Dhaka (ANTARA) - Pemerintah transisi Bangladesh memutuskan untuk mencabut semua paspor diplomatik, termasuk paspor yang digunakan mantan Perdana Menteri Sheikh Hasina untuk berlindung di negara tetangga India setelah terjadinya revolusi yang dipimpin mahasiswa.

Kementerian Dalam Negeri Bangladesh mengonfirmasi pada Rabu (21/8) bahwa paspor diplomatik atau paspor merah yang dialokasikan untuk pejabat pemerintah, menteri, dan anggota parlemen akan dicabut.

Keputusan tersebut diambil karena Hasina yang sekarang berada di India telah menciptakan hubungan tidak nyaman antara dua negara tetangga di Asia Selatan itu.

“Kami telah mengarahkan ke Departemen Imigrasi dan Paspor. Perintah resmi akan segera dikeluarkan,” kata Sekretaris Senior Divisi Layanan Keamanan Kementerian Dalam Negeri, Md Mashiur Rahman kepada surat kabar nasional Prothom Alo.

Pencabutan paspor merah, lanjutnya, dikarenakan parlemen telah dihapuskan dan menteri serta anggota parlemen tidak lagi menduduki jabatan sehingga. Setelah paspor dicabut, menteri dan anggota parlemen harus mengembalikannya dan mengajukan permohonan paspor biasa.

Rahman menjelaskan, jika salah satu dari mereka memiliki kasus pidana atau telah ditangkap, mereka harus melalui proses hukum untuk mendapatkan paspor biasa.

Pemerintah tidak dapat memberikan jumlah pemegang paspor pemegang paspor merah di negara tersebut.
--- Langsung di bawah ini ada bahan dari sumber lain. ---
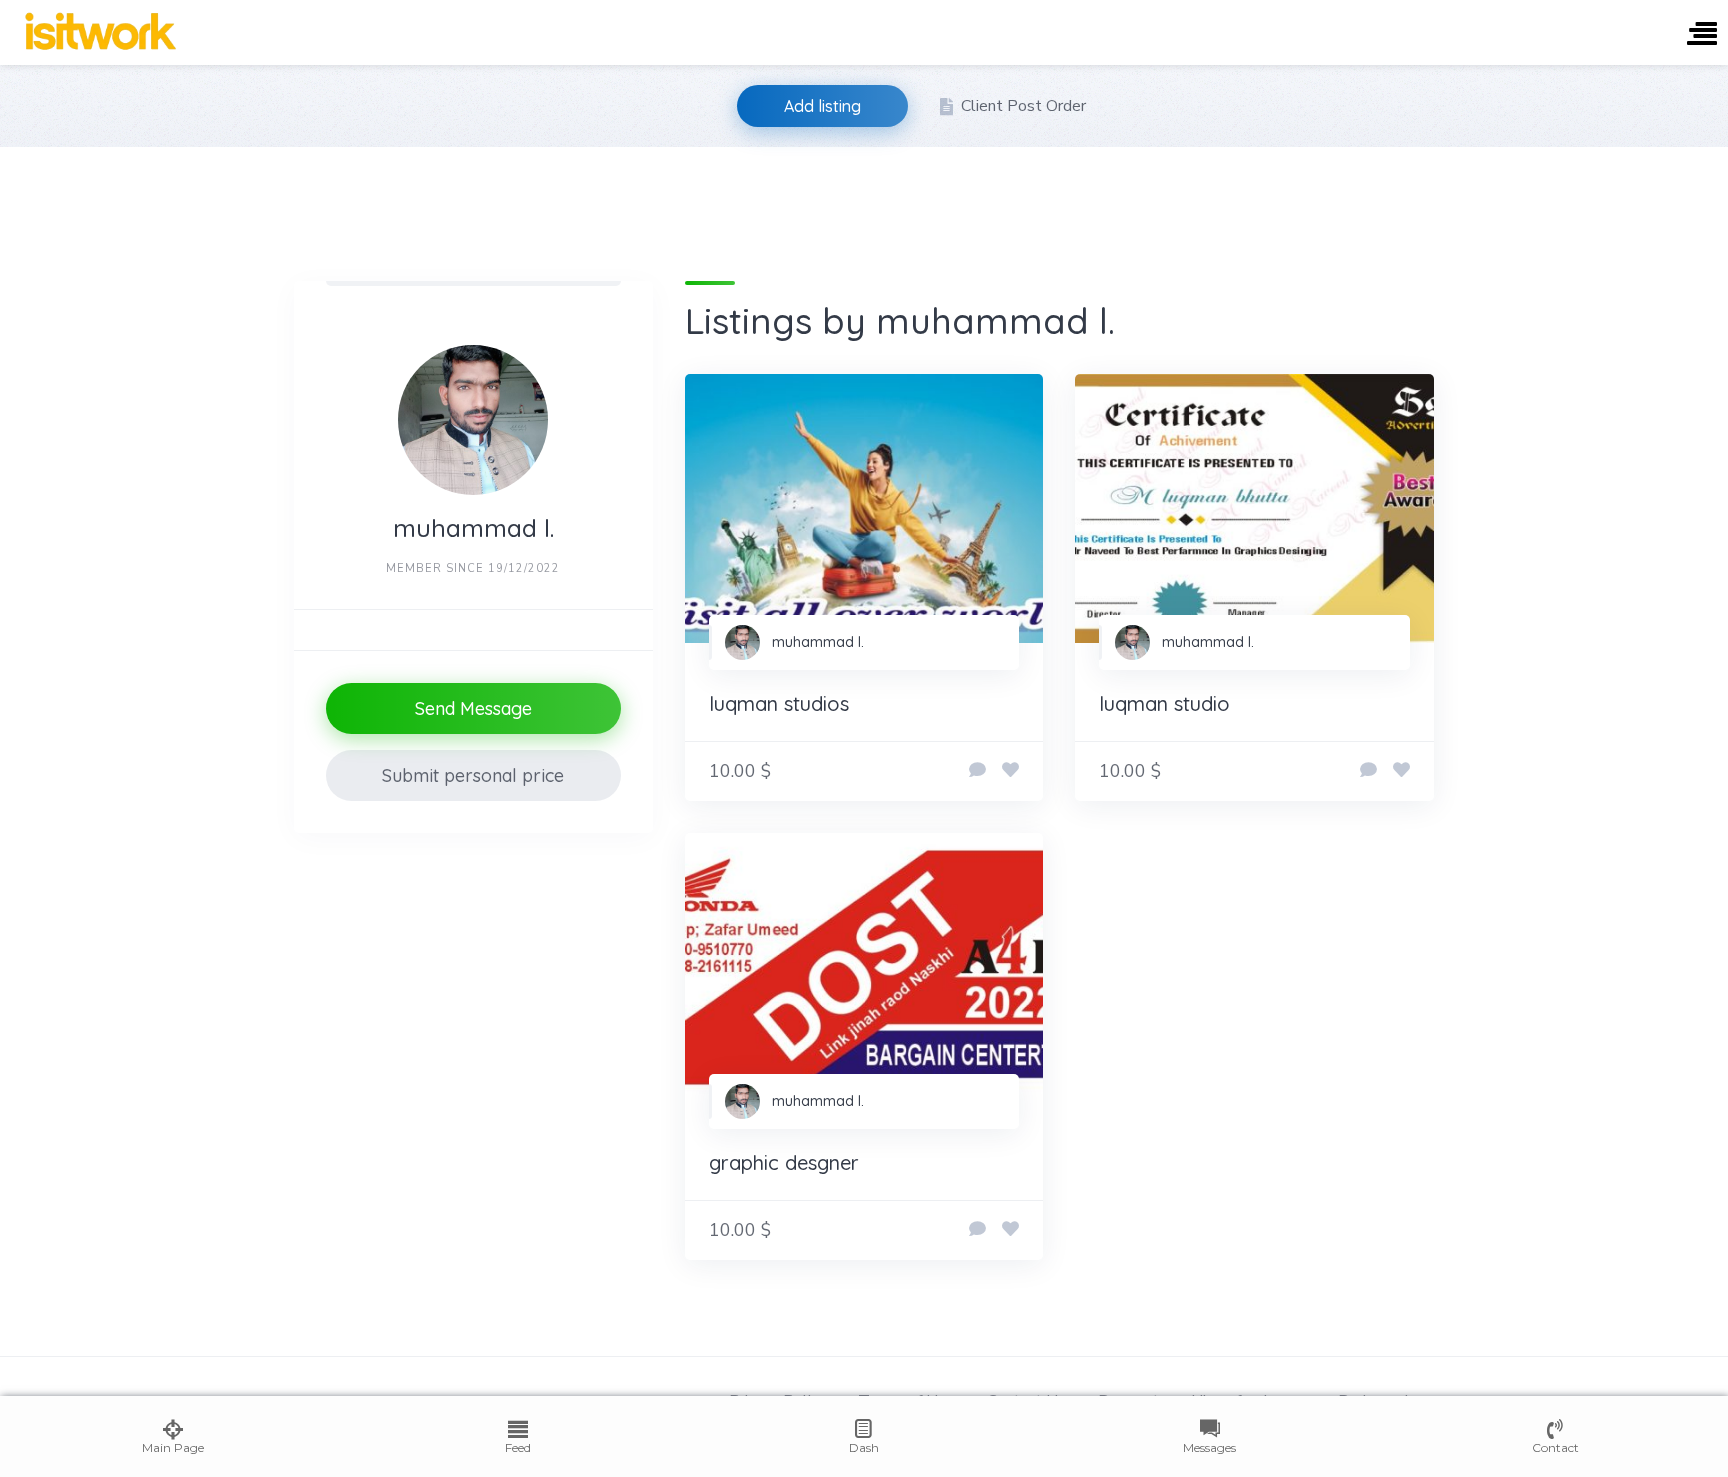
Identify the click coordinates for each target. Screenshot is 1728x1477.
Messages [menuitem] (1209, 1447)
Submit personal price (473, 775)
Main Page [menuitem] (173, 1447)
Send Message (473, 708)
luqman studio (1164, 703)
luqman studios (779, 703)
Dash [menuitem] (864, 1447)
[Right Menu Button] (1702, 35)
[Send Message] (977, 771)
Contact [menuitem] (1555, 1447)
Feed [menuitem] (518, 1447)
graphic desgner (784, 1162)
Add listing (822, 106)
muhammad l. (818, 642)
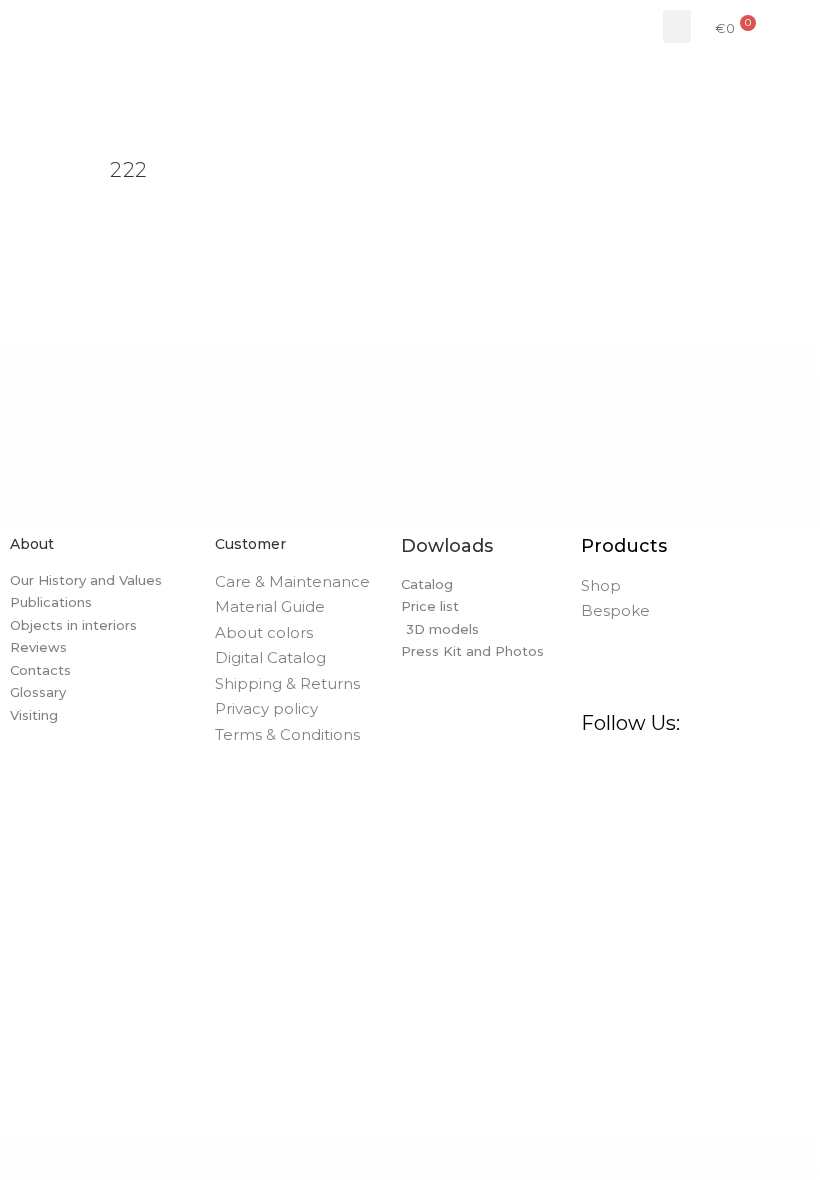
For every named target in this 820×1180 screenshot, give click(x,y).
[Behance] (709, 767)
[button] (677, 26)
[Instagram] (633, 767)
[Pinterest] (671, 767)
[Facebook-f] (595, 767)
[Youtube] (785, 767)
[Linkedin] (747, 767)
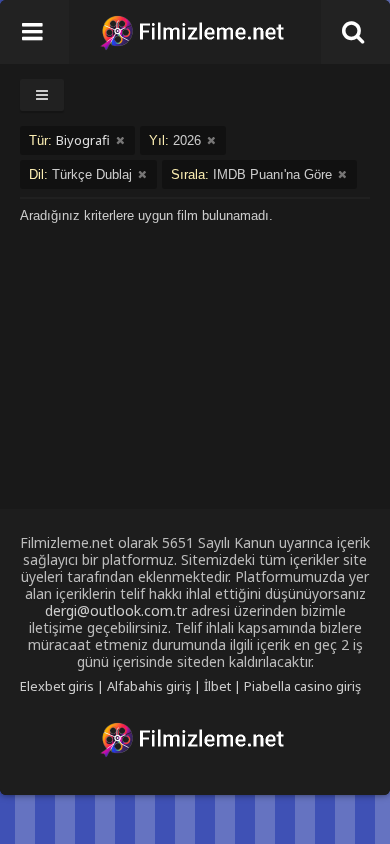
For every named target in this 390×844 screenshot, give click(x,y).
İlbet (217, 686)
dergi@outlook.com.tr (116, 610)
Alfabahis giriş (149, 686)
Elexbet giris (57, 686)
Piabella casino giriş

Menurut Kementerian Dalam Negeri, hanya mereka yang masa jabatannya di pemerintah telah berakhir yang paspornya akan dicabut.

Paspor milik Perdana Menteri Hasina yang mengundurkan diri dan melarikan diri ke India pada 5 Agustus juga akan dicabut.

Meskipun pemerintah India belum secara resmi menyatakan apa pun mengenai status Hasina di sana, berdasarkan nota kesepahaman antara Bangladesh dan India, pemegang paspor diplomatik dan resmi kedua negara dapat tinggal selama jangka waktu 45 hari tanpa visa.

Penasihat Urusan Luar Negeri Touhid Hossain mengatakan kepada wartawan di Dhaka minggu lalu bahwa pemerintahnya akan memutuskan apakah akan meminta India mengekstradisi Hasina, karena begitu banyak kasus telah diajukan terhadapnya, termasuk pembunuhan dan genosida.

Pemenang Hadiah Nobel Perdamaian Muhammad Yunus, 84, mulai menjabat pada 8 Agustus untuk memimpin pemerintahan transisi setelah Hasina melarikan diri ke India setelah mendapat tekanan dari protes antipemerintah selama berminggu-minggu.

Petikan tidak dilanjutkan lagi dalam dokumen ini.